Why haven't you updated this blog? Today I saw that shit-stained jockey underwear on the floor of the corporate gangbang known as MSNBC... Spewing mouth poop about Obamacare and visibly LOSING HIS HAIR. Get to work or give me this blog! CSP
Oh, look, Alex Baldwin had to clean up after Luke was done talking again.
Hi - Just wanted to thank you, on behalf of my mother, and EVERYONE ELSE I know, for creating this. Please tell me you are going to keep this up and follow the latest Lukey gaffe? Your tumblr is too funny.
Your mom already thanked me.
(People should feel free to submit their own profanity-laced and scatological critiques of this ingrown hair on the otherwise-shorn scrotum — breathtaking — of cable news, since I have a job my daddy’s death didn’t get me, so I have to, like, actually work and occasionally be good at it or else I’ll get fired for incompetence.)

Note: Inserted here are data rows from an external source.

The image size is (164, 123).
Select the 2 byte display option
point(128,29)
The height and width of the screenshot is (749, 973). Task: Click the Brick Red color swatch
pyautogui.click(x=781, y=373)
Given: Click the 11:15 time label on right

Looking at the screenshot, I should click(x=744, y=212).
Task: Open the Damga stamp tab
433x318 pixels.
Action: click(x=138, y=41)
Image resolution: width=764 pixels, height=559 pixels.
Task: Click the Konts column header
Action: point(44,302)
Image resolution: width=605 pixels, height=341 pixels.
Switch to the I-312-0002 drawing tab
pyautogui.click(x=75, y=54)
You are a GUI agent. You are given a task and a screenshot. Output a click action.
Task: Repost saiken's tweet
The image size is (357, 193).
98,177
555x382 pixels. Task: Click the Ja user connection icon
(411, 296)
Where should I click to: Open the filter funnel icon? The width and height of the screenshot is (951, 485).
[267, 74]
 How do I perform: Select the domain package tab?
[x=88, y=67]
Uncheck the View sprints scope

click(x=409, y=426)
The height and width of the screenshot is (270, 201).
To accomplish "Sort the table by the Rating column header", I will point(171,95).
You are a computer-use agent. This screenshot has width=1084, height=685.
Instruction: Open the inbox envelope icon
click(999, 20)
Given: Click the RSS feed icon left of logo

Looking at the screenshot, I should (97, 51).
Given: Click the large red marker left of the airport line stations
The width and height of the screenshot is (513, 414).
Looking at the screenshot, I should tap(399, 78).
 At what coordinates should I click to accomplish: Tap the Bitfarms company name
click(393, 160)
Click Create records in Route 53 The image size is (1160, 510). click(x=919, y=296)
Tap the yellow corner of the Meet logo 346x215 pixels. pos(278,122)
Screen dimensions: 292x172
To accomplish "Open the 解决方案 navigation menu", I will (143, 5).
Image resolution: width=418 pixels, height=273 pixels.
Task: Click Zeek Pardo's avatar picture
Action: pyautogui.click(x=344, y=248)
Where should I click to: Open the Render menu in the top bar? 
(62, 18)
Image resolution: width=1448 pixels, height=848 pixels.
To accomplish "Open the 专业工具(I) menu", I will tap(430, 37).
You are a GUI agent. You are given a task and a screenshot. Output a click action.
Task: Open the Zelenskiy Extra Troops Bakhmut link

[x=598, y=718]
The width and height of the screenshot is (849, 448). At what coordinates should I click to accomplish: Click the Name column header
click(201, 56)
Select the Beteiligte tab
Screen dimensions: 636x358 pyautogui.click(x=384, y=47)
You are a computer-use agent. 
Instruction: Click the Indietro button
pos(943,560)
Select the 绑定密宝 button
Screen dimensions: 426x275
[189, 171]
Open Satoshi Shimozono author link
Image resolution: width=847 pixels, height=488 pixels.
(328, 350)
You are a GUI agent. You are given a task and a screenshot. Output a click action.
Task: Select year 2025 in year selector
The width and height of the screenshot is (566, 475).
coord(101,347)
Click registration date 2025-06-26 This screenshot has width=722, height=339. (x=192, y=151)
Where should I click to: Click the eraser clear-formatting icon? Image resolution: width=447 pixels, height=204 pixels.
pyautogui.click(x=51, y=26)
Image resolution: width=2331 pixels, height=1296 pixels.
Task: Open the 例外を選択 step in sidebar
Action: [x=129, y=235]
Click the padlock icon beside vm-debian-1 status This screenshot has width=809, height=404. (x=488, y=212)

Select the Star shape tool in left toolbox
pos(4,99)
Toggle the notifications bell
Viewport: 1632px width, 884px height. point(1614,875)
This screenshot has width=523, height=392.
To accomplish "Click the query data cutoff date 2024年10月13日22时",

To the Congresswomen that booed him: How about calling MSNBC and refusing to do a single interview with him ever again? To the Congressmen who didn’t boo him? Do the same.
Of all the things James Carville should be ashamed of in his life, helping this human poop-loofah get and keep a job at a news network doing something other than helping Chris Matthews with his leg tingles and letting Rachel Maddow rest her feet on his back should be high on the list. My cat takes more intelligent shits than what comes out of this FUPA-face’s mouth.
“Does it really warrant this ludicrous degree of fawnellatio, even for Howie, to get access to the son of a guy who is no longer even around to pimp anyone’s books? Who is possibly the single least “deserving” personality on television? Maybe if Trig Palin got a spot on Fox, I would understand this “protectiveness” bullshit (but Trig would probably get better ratings) (and elevate the level of discourse, ha ha ha, etc. etc.)”— Moe Tkacik, "Won’t You Join Our Nepotism Acceptance Movement, Luke Russert?"